The problem with the conservative framing of care is that the traditional structures that have provided care, families, have been sundered by the very processes that conservatives have promoted economically, i.e., capitalist individualism with an emphasis on the nuclear family structure as the primary moral good. Both traditional sectors of care—the family and the churches—have moved away from caring for those left out of the opportunity structures in society. By way of example, consistent research indicates that 80% of children born into families in the bottom 20% of the socio-economic ladder will stay at the bottom, the cause of which is not laziness or moral ineptitude, but a lack of education and a lack of jobs, not to mention exploitation by lenders, and other predatory schemes/businesses, such as lotteries, liquor stores, and high-priced markets in neighborhoods with no transportation (public or private) to lower-priced stores. To compensate for shifting arenas of care (deficits created by the solidification of the nuclear family and decreased community investment by churches), large government programs took over, such as FDR’s New Deal, Johnson’s Great Society, and now Obama’s Affordable Care Act. Each were efforts to adapt regimes of care to fundamental structural changes in U.S. social and economic realities.

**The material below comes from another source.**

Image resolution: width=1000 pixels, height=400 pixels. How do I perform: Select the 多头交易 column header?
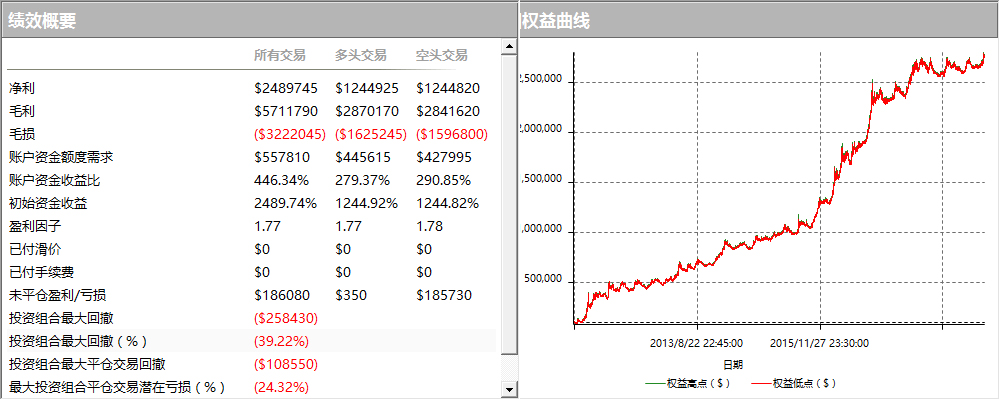coord(360,55)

If conservatives assume that local, charitable giving is a better source of funding for such programs, then processes would need to be established to ensure that all local communities have generous donors to administrate and fund such programs. Other than the naïve assumption that such processes exist, the more fundamental problem is the pattern of social exclusion that has dominated inequality patterns in all societies. Taking the U.S. as an example, our history of racial exploitation and discrimination demonstrates the ease with which minority groups become excluded from wider structures of social support and opportunities. More profoundly, minority groups in our history have been excluded even from the political systems, by denying them the right to vote. More currently, felons fall into a group that faces extraordinary discrimination in the U.S., being excluded by law from receiving many kinds of educational grants/loans, public housing or food assistance, and voting rights, and excluded socially from most legal employment. The U.S. is the globe’s largest jailer, with 25% of the world’s prisoners, but being only 4% of the world’s population.

Either our established patterns of preparing good citizens and creating healthy communities have stopped working, or we have a series of inappropriate funding priorities—or both. While we are low on the ranking of social spending, both in terms of public spending, and especially private charitable giving, we are at the same time highest on the ranking of incarceration spending, and healthcare spending, while getting relatively little in return, in comparison to other high-income countries. We might think that we are a kind, generous people. The data seems to indicate otherwise.